Every so often, a story comes around where each element of it is relevant to the majority of our lives, and contains none of the frivolity of Star Wars casting decisions or TV series that got cancelled too soon. Other things get cancelled too soon, like life. Wait, that’s way too heavy-handed and trite for what should be an inspirational and mournfully celebratory story.
Kim Suozzi, a neuroscience student out of Columbia, Missouri, died on January 17, 2013, at the young age of 23, from a form of brain cancer. She was then transported to the Atlcor Life Extension Foundation’s cryonic preservation facility in Scottsdale, AZ. Ms. Suozzi’s name may be familiar to you, as news of her terminal condition found itself spreading across the Internet after she initially asked the Reddit community for advice on how to spend her last days. An interest in cryopreservation was sparked, and an impassioned plea went out for financial assistance, both through Reddit and through her own fundraising campaign.
Though it sparked controversy within her family and part of the Internet population at large, her goal was achieved in full. The Society for Venturism, a cryo-friendly futurist non-profit organization, stepped in and took Suozzi’s case on to be their third successful cryopreservation, and in only a few months assisted in raising the high funds needed for such a procedure. The going rate for neuropreservation at Alcor is $70,000, while the whole-body treatment costs $200,000. Luckily, Alcor wore its heart on its sleeve and offered a discount due to Suozzi’s circumstances, and Suozzi was able to afford a quick move to Scottsdale, which saved many thousands of dollars in transporting costs. Incidentally, many of their customers, for lack of a better word, use the company as the recipient of life insurance policies in order to cover the costs.

# # #

Activity 1 —
Answer these questions from the Kim Suozzi article:
(a) How old was Kim Suozzi when she died?
(b) Which organization took on her case as its third successful cryopreservation?
(c) What does the whole-body treatment at Alcor cost?
Activity 2 —
Decide whether each statement agrees with the Kim Suozzi article, and quote the words that settle it:
(a) Suozzi first asked the Reddit community for advice on how to spend her last days.
(b) Neuropreservation at Alcor costs $200,000.
(c) Suozzi's goal caused no controversy within her family.
Activity 3 — Please continue the Kim Suozzi article from where it stops.
The records are separate material from the Kim Suozzi article.

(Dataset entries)
# # #

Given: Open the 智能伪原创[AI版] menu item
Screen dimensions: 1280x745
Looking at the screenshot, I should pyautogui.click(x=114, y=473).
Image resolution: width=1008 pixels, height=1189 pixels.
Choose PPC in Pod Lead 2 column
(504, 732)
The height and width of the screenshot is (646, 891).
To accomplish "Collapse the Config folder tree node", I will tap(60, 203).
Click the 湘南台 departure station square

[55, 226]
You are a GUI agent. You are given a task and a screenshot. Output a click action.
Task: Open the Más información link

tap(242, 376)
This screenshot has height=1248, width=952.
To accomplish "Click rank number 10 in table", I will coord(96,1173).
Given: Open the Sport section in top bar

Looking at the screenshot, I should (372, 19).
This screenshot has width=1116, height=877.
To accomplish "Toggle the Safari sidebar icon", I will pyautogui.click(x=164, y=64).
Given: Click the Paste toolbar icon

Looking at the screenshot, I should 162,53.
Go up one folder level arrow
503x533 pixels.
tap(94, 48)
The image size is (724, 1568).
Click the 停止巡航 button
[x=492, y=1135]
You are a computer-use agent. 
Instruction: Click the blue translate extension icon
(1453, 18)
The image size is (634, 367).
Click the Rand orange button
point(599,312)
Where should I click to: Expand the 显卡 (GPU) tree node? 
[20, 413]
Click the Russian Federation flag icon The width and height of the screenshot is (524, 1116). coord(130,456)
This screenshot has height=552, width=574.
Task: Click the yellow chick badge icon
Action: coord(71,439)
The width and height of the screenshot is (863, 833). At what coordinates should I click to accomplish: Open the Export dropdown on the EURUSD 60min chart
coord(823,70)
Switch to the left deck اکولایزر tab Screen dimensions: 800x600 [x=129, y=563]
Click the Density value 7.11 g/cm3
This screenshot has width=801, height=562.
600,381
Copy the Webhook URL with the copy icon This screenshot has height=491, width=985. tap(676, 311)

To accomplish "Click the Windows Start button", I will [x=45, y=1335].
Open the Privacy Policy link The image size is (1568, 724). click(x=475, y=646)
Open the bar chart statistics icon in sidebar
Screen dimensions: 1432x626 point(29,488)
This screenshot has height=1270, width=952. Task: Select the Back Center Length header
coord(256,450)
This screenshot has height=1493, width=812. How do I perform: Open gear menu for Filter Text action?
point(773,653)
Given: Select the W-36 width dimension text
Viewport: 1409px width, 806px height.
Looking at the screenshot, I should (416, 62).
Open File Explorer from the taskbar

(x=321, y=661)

# # #

Exercise response 1 —
(a) 23
(b) The Society for Venturism
(c) $200,000

Exercise response 2 —
(a) Yes: "after she initially asked the Reddit community for advice on how to spend her last days"
(b) No: "The going rate for neuropreservation at Alcor is $70,000"
(c) No: "Though it sparked controversy within her family"

Exercise response 3 —
“I have been happy to help the cryonics community, and at times it is hard raise funds for a charity recipient,” said Shannon Vyff, on the board of the Society as well as an Alcor member. “Kim’s case was compelling to many people — not only did many cryonicists donate but non-cryonicists as well.”
Though these methods of preservation are still in their infancy, they offer a glimmer of hope to someone experiencing their darkest days. None of the decisions I made at 23 had anywhere near this level of complexity. Rest in peace, Kim. You will be missed.
For those interested in reading about or donating to the Society for Venturism’s latest case, which is an equally depressing story about Aaron Winborn’s sudden diagnosis of ALS, you can visit here for more information.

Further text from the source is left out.